SMRs and AMRs

Wednesday, February 18, 2015

Democracy in Recession

Thomas L. Friedman, NYT
FEB. 18, 2015

Every month now we get treated to another anti-Semitic blast from Turkey’s leadership, which seems to be running some kind of slur-of-the-month club. Who knew that Jews all over the world were busy trying to take down President Recep Tayyip Erdogan? Last week, it was Prime Minister Ahmet Davutoglu’s turn to declare that Turkey would not “succumb to the Jewish lobby” — among others supposedly trying to topple Erdogan, the Hurriyet Daily News reported. This was after Erdogan had suggested that domestic opponents to the ruling Justice and Development Party, or A.K.P., were “cooperating with the Mossad,” Israel’s intelligence arm. So few Jews, so many governments to topple.

Davutoglu’s and Erdogan’s cheap, crude anti-Semitic tropes, which Erdogan now relies on regularly to energize his base, are disgusting. For the great nation of Turkey, though, they’re part of a wider tragedy. It is really hard to say anymore that Erdogan’s Turkey is a democracy. Even worse, it is necessary to say that Turkey’s drift away from democracy is part of a much larger global trend today: Democracy is in recession.
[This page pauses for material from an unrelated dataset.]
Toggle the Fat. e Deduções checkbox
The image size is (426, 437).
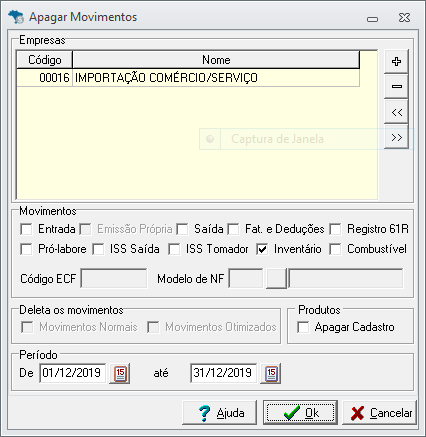(x=233, y=229)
As the Stanford University democracy expert Larry Diamond argues in an essay entitled “Facing Up to the Democratic Recession” in the latest issue of the Journal of Democracy: “Around 2006, the expansion of freedom and democracy in the world came to a prolonged halt. Since 2006, there has been no net expansion in the number of electoral democracies, which has oscillated between 114 and 119 (about 60 percent of the world’s states). ... The number of both electoral and liberal democracies began to decline after 2006 and then flattened out. Since 2006 the average level of freedom in the world has also deteriorated slightly.”

Since 2000, added Diamond, “I count 25 breakdowns of democracy in the world — not only through blatant military or executive coups, but also through subtle and incremental degradations of democratic rights and procedure. ... Some of these breakdowns occurred in quite low-quality democracies; yet in each case, a system of reasonably free and fair multiparty electoral competition was either displaced or degraded to a point well below the minimal standards of democracy.”